Video Watermarking: Safeguarding Your Video from (Unauthorized) Annotations by Video-based LLMs
Jinmin Li, Kuofeng Gao, Yang Bai, Jingyun Zhang, Shu-Tao Xia
TL;DR
The paper addresses the risk of unauthorized video annotations by video-based LLMs and introduces Flow-based Video Watermarking, which applies imperceptible perturbations $\\Delta$ on a sparse set of frames selected via a flow-based mask $\\mathbf{M}_f$, guided by multi-modal losses to preserve viewing while degrading LLM comprehension. It jointly optimizes video-feature consistency $\\ell_{video}$ and LLM hidden-state consistency $\\ell_{LLM}$ under a constraint on $\\Delta$ using a flow-aware objective that emphasizes key frames. The approach demonstrates that watermarks on less than 20% of frames can significantly reduce CLIP scores, BLEU/ROUGE-CIDEr metrics, and GPT-3.5/4 accuracies across ActivityNet-200 and MSVD-QA, outperforming baseline perturbations and transferring to black-box settings. This work provides a practical defense for video data privacy in multi-modal AI, with implications for safeguarding content against misuse by video-based LLMs.
Abstract
The advent of video-based Large Language Models (LLMs) has significantly enhanced video understanding.
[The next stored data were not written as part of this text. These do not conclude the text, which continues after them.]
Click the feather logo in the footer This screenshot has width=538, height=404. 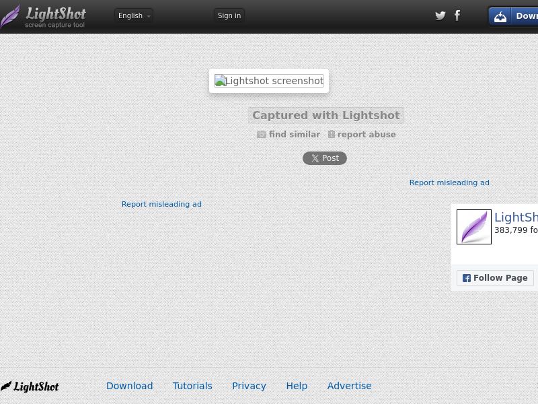[x=8, y=386]
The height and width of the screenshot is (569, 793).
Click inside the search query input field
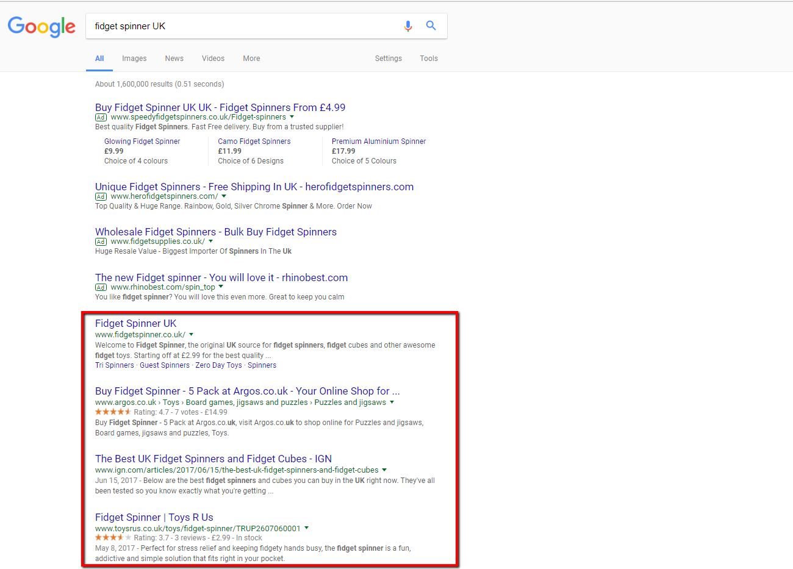pyautogui.click(x=244, y=26)
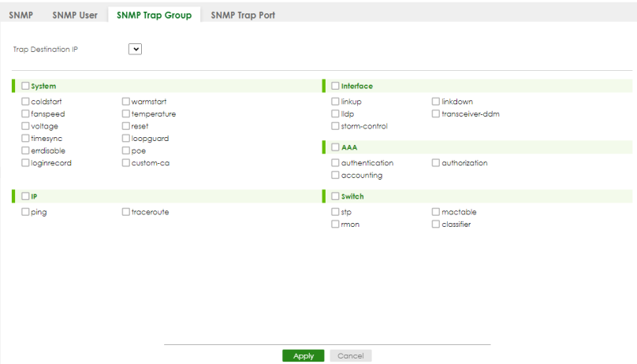Image resolution: width=637 pixels, height=364 pixels.
Task: Check the transceiver-ddm option
Action: pos(436,113)
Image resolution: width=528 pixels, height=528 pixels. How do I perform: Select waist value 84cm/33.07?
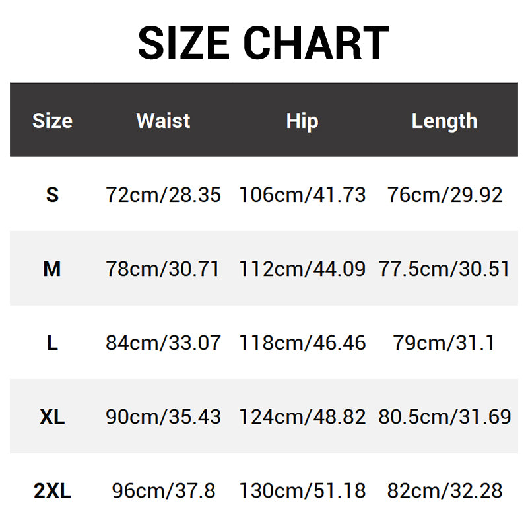point(163,343)
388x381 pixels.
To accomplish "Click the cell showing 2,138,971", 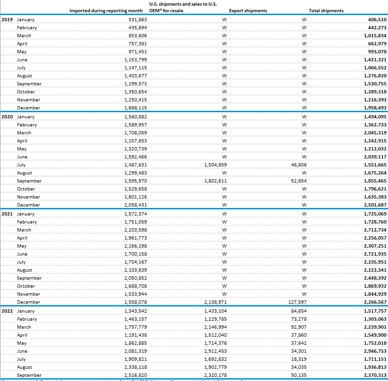I will point(216,302).
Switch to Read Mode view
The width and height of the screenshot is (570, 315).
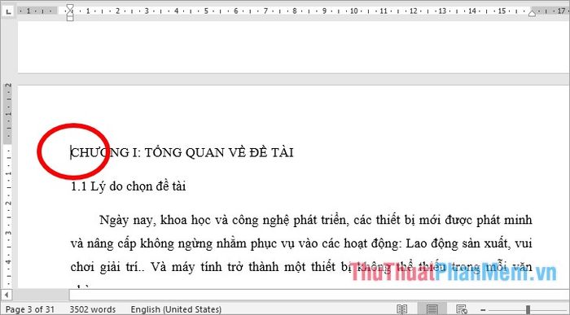[x=401, y=309]
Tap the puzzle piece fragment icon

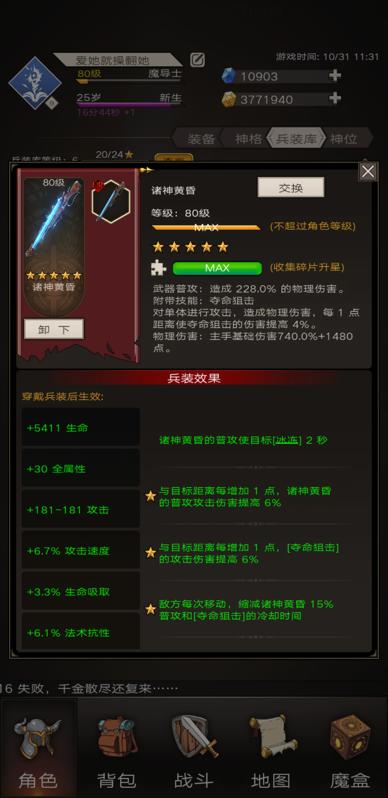[x=159, y=268]
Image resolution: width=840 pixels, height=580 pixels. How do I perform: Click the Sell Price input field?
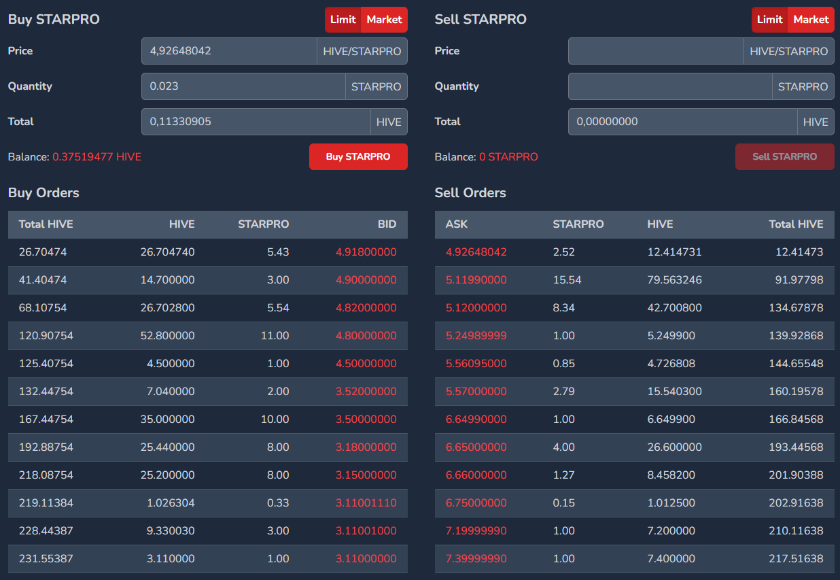coord(656,51)
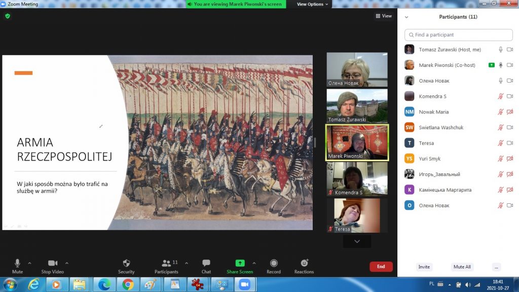Click the Find a participant search field
Image resolution: width=519 pixels, height=292 pixels.
[x=459, y=35]
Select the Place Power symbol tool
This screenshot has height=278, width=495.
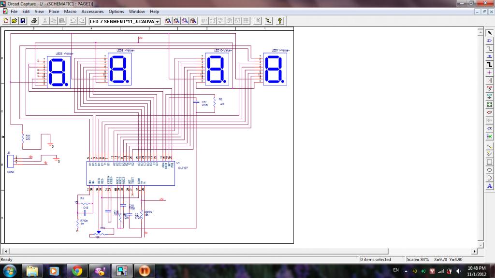coord(489,88)
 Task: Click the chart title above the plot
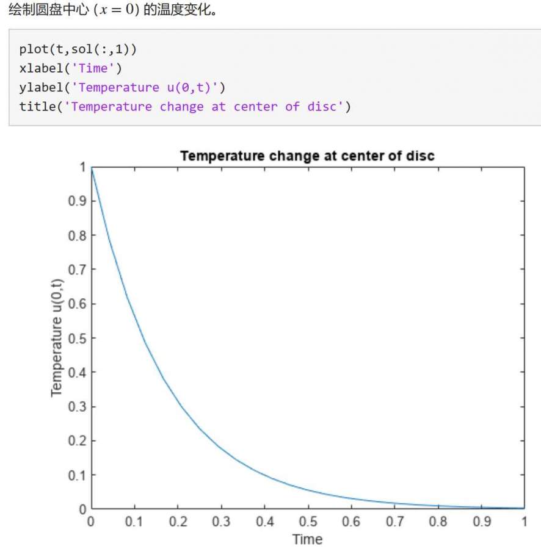(x=307, y=156)
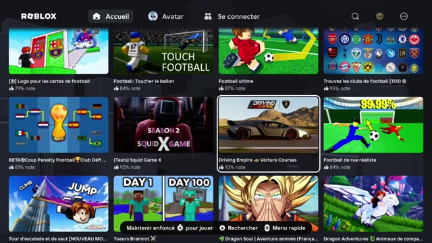Screen dimensions: 432x243
Task: Open the Robux hexagon icon
Action: click(379, 16)
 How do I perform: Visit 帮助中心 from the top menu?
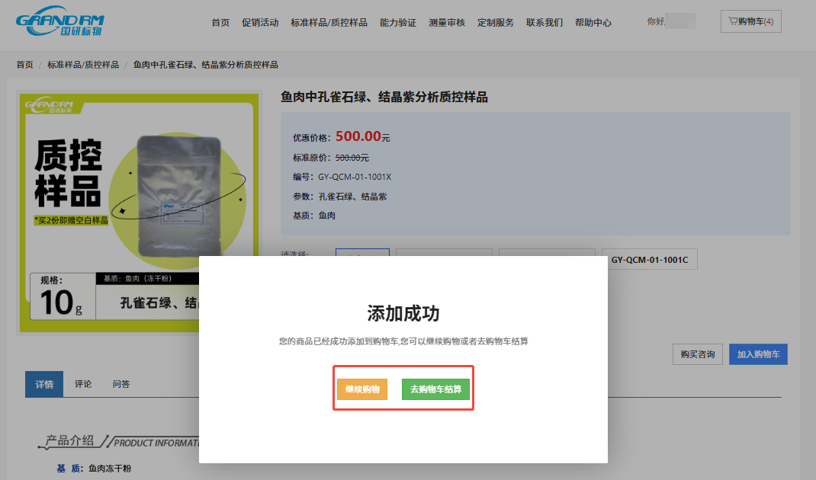(x=593, y=23)
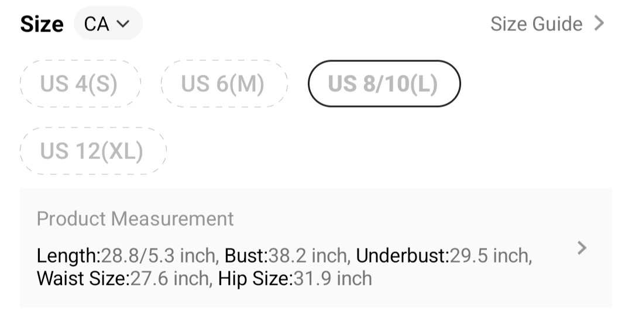
Task: Click the Hip Size label
Action: coord(255,278)
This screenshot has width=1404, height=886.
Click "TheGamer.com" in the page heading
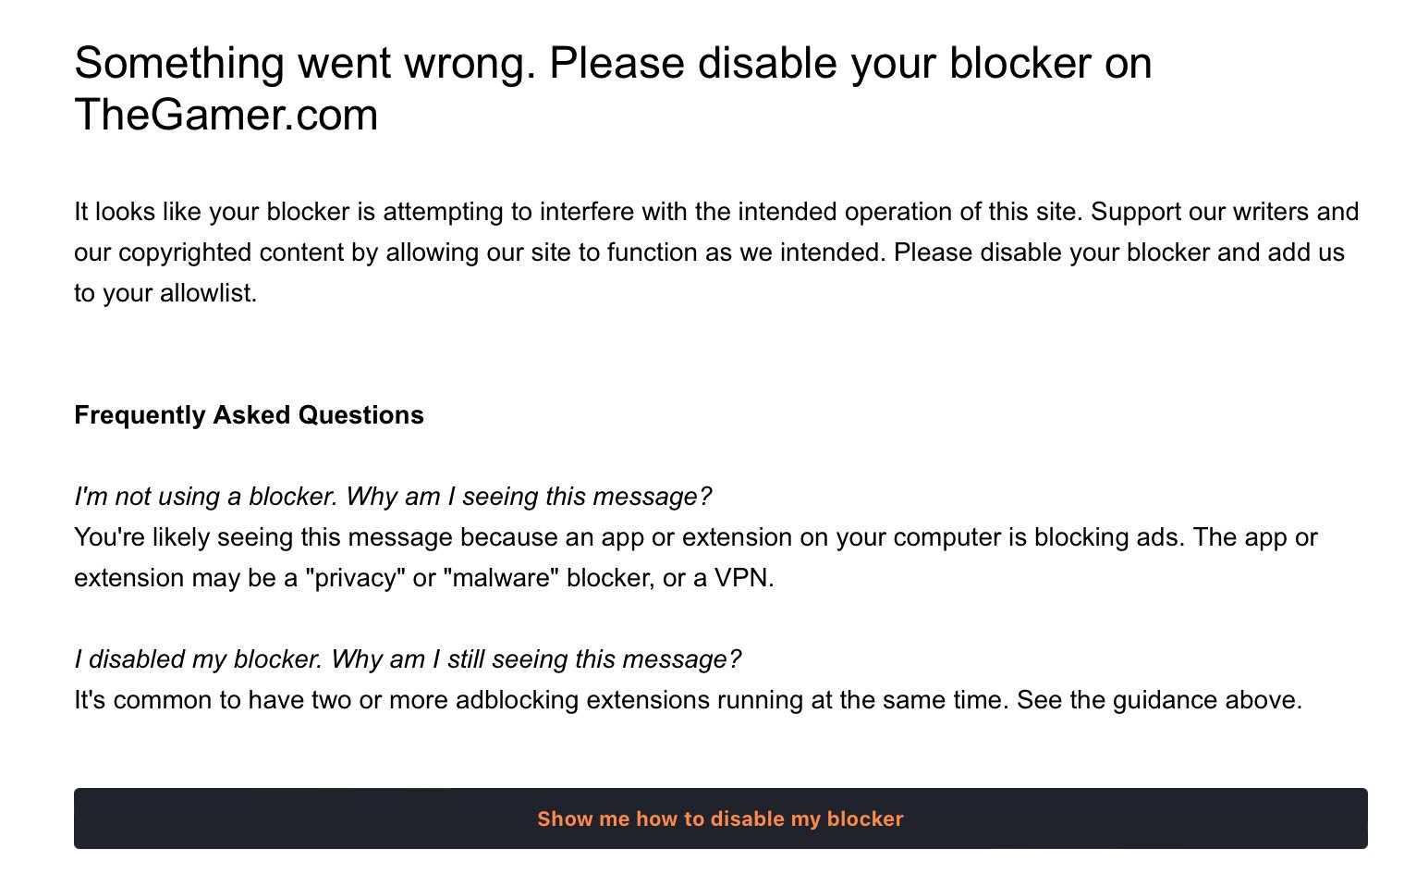226,116
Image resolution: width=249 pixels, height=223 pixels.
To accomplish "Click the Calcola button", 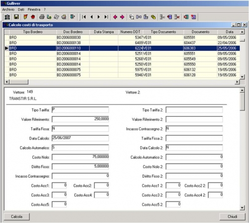I will (x=16, y=217).
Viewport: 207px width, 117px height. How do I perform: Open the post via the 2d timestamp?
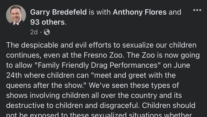click(34, 32)
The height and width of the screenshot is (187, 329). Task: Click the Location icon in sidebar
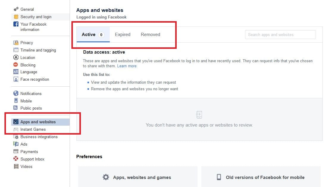[16, 58]
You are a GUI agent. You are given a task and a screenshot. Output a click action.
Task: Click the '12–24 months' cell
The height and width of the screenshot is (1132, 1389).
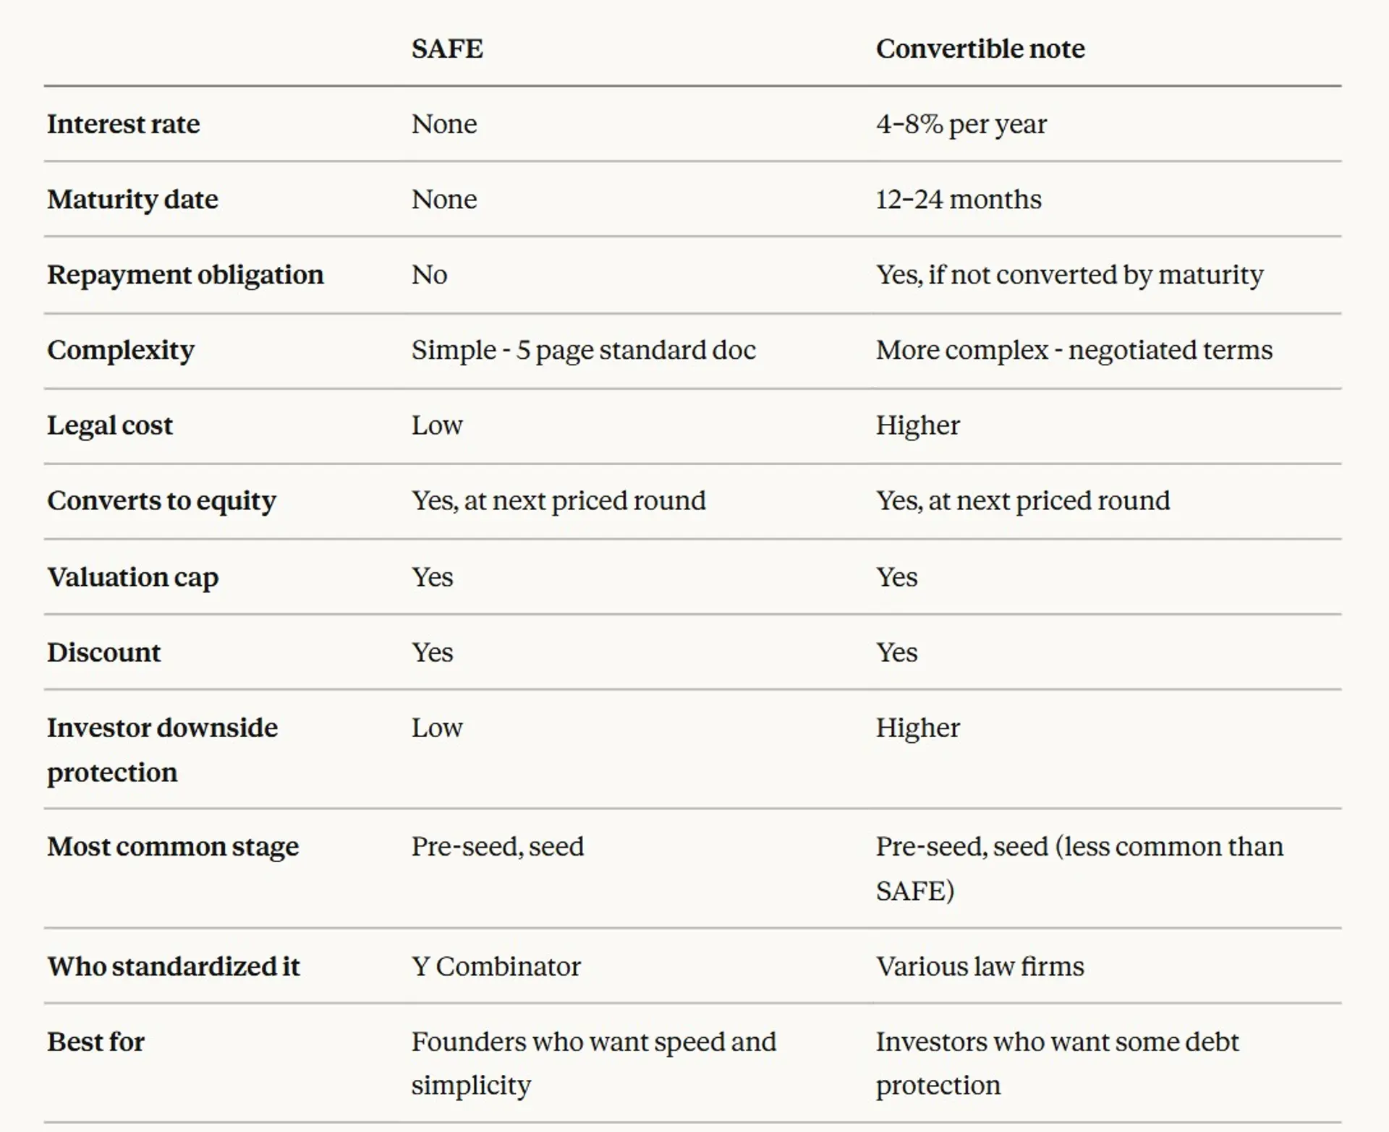(959, 200)
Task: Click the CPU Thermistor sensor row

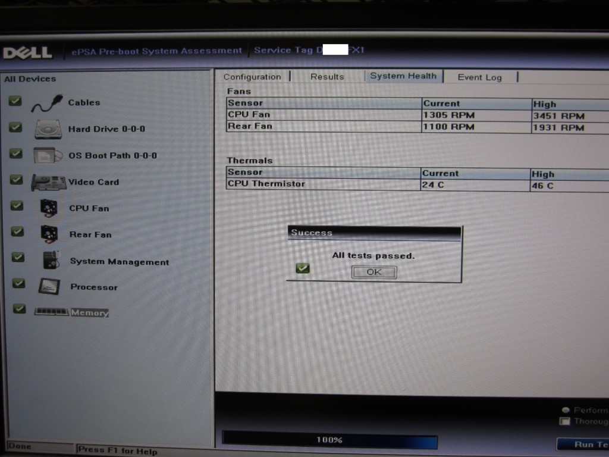Action: pyautogui.click(x=324, y=184)
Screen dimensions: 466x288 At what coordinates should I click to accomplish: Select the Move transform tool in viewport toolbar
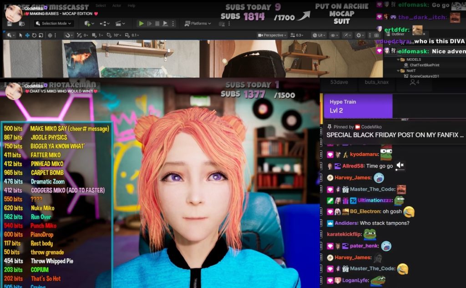28,35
However, it has also raised some safety concerns regarding data protection, as videos can be more easily annotated, even without authorization. This paper introduces Video Watermarking, a novel technique to protect videos from unauthorized annotations by such video-based LLMs, especially concerning the video content and description, in response to specific queries. By imperceptibly embedding watermarks into key video frames with multi-modal flow-based losses, our method preserves the viewing experience while preventing misuse by video-based LLMs. Extensive experiments show that Video Watermarking significantly reduces the comprehensibility of videos with various video-based LLMs, demonstrating both stealth and robustness. In essence, our method provides a solution for securing video content, ensuring its integrity and confidentiality in the face of evolving video-based LLMs technologies.